# Replacing body mounts - HELP!



## 369GTO (Mar 23, 2010)

Ok....heres what I've got. Please bare with me I know the proper way to do this, large garage, rotisserie separate frame from body...But I have VERY limited space to work on this project basically a one car garage and NO outdoor space available due to local code officials being non-car restoration types... :shutme
The car is a 1969 GTO and I need to replace the body mounts. The entire front clip, motor, trans fuel tank have all been removed and are being rebuilt, replaced clean up etc in another location. I need to replace the body mounts. Give me some suggestions on how to do this keeping in mind the limited space and having to stay in the confines of my one car garage. I have about 8 feet on all side of the car available to work and a 10 feet ceiling. Thanks guys :willy:


----------



## 68greengoat (Sep 15, 2005)

I did it with everything in my car, so yours should be a breeze. Loosen up all body mounts, don't forget the core support. Put a floor jack under one side of the body with a 2x6 to spread the weight as not to damage the floor panels. Jack up the body enough to slip out the old and replace with a new bushing. Take one bolt and bushing out at a time and replace with the new hardware b/4 moving to the next. Just get the new bolt started by hand. Don't tighten them down until all the new hardware is in on both sides. Do one side at a time. Once you finsih one side, the second side will go twice as fast. It's really pretty easy and not near as hard as you may have been told...


----------



## 369GTO (Mar 23, 2010)

*body mounts*

Thanks so much for the quick reply. Pardon me but explain "core support" reference? Also, could I take that one step further and raise the car on the 2 x 6's up abit and support with the wood so I could give the frame a clean up and quick epoxy painting?


----------



## chevyboy91188 (Oct 31, 2009)

I don't see why you couldnt, my car is only held up with some 2x6's and and some 4x4's check out my cradle you'll see that it doesn't take too much to hold the car up, just make sure it is stable and support probably put a support (not fully weight bearing) under the core support so nothing up there bends you should be fine


----------



## 369GTO (Mar 23, 2010)

*body mounts*

Thanks man I checked out your pics and they were a big help. What is the core support? Forgive my ignorance!


----------



## Too Many Projects (Nov 15, 2008)

The core support is what the radiator bolts to and the fenders, battery tray, etc. If the WHOLE front clip is off, the support is probably already off the frame.
If you had 2 4X4's a couple feet longer than the body is wide, you could put them on jack stands and roll the chassis out from under the body to facilitate cleaning and painting. You may need to remove the rear tires and hold the drums on with a couple nuts and let it roll on the drums to get enough clearance.


----------



## 369GTO (Mar 23, 2010)

*core*

Thats what I thought..The front clip is off so the radiator support is off as is the entire nose. Would you just recommend three braces on the body front middle and rear? I should have also said its a convertible????? Doors are on.


----------



## Too Many Projects (Nov 15, 2008)

369GTO said:


> Thats what I thought..The front clip is off so the radiator support is off as is the entire nose. Would you just recommend three braces on the body front middle and rear? I should have also said its a convertible????? Doors are on.

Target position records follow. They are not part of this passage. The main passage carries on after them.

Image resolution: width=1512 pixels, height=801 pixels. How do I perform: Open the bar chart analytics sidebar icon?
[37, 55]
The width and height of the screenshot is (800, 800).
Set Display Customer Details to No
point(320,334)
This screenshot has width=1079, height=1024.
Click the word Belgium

See my previous reply, I added more content. 2 should be good.


----------



## 369GTO (Mar 23, 2010)

*body mounts*

Thank you for the advice!


----------



## 05GTO (Oct 6, 2004)

Also, be careful when removing the bolts, if they are hard to remove use a lubricant like wd-40 or liquid wrench. The nuts are mounted inside the body supports and if they break loose you'll have to cut the bolt, remove the brace, fix the nut and re-weld the brace back onto the body. 

Post some pictures if you can,


----------



## 68greengoat (Sep 15, 2005)

369GTO said:


> Thanks so much for the quick reply. Pardon me but explain "core support" reference? Also, could I take that one step further and raise the car on the 2 x 6's up abit and support with the wood so I could give the frame a clean up and quick epoxy painting?


Looks Like you've been given a bunch of sound advice. By all means, now is the time to cleanup the frame. Just follow Too Many Projects process and you'll be good to go.... As mentioned, post up some pics..........


----------